Attorneys for Carri Williams asked that the trial be postponed a week, but Judge Susan K. Cook turned them down. Prosecutors and Larry Williams’s attorneys had both opposed that motion.
The trial has already been postponed several times as attorneys squabbled over issues including whether Hana’s body should be exhumed in an attempt to determine her age at the time of her death. Those tests were not conclusive.
Hana was found lying dead in the mud in the backyard of the Williamses’ Sedro-Woolley-area home on a rainy night in May 2011. She died of hypothermia hastened by malnutrition, according to the autopsy report.
Investigative reports detail allegations that the Williamses starved Hana, beat her and forced her to live outside.
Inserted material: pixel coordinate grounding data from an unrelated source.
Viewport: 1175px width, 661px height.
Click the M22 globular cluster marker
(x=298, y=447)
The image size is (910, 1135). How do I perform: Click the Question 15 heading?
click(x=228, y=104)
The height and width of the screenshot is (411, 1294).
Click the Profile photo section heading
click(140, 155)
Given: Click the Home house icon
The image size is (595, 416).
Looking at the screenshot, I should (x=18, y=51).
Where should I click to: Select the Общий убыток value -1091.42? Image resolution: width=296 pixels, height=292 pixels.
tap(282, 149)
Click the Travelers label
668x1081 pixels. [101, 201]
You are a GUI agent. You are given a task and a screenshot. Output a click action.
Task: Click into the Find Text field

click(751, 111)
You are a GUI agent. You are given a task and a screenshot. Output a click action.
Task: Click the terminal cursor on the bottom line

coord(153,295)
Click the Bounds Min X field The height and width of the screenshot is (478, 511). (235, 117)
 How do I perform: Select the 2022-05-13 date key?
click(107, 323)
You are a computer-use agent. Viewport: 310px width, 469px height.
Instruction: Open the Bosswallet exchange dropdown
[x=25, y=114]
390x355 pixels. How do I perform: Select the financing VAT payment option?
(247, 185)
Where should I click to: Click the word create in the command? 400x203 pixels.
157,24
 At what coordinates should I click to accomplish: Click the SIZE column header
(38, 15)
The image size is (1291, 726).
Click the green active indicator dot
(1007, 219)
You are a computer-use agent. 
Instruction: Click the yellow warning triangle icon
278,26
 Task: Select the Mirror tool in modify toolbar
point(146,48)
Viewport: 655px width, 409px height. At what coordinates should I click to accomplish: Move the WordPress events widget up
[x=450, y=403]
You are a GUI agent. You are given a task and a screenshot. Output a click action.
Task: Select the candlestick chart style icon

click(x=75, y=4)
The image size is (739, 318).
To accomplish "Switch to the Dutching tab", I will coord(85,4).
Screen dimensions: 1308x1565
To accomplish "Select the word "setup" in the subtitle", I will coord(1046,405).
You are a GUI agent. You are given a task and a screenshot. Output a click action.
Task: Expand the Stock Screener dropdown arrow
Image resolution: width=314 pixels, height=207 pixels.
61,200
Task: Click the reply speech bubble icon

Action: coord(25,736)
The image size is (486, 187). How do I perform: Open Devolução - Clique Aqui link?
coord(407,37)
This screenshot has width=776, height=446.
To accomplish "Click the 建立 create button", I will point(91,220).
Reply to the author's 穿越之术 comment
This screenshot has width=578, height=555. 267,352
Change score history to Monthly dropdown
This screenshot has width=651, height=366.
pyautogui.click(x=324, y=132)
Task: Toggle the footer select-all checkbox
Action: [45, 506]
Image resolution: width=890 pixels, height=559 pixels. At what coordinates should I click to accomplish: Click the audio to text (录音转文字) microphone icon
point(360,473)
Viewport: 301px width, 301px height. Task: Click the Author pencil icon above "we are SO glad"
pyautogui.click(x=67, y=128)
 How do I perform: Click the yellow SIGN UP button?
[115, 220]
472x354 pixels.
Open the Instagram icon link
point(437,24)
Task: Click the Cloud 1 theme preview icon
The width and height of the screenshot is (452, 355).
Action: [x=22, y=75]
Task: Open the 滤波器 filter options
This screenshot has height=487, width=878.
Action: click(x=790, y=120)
The couple also is charged with first-degree child assault, tied to allegations they physically abused their Ethiopian adoptive son.
Attorneys for the Williamses moved to dismiss the assault of a child and homicide by abuse charges based on their “vagueness,” but were denied, said defense attorney Wes Richards, who is representing Carri Williams.
In court Tuesday, Cook granted prosecutors’ motion to unseal Hana’s adoption file.
Attorneys for Larry Williams asked Cook to supress testimony by Hana’s alleged biological relative, but were denied. That testimony could be key in proving Hana’s birth date.
Larry Williams’s attorneys also moved to bar a video of Hana from being shown at the trial because it was brought up as evidence too late, Richards said.
The video is a one-minute “vignette of Hana while she was still in Ethiopia,” Weyrich said. Whether it can be shown at trial is still “a maybe,” he said.
Another motion to exclude two torture experts the prosecution plans to call as witnesses also was denied.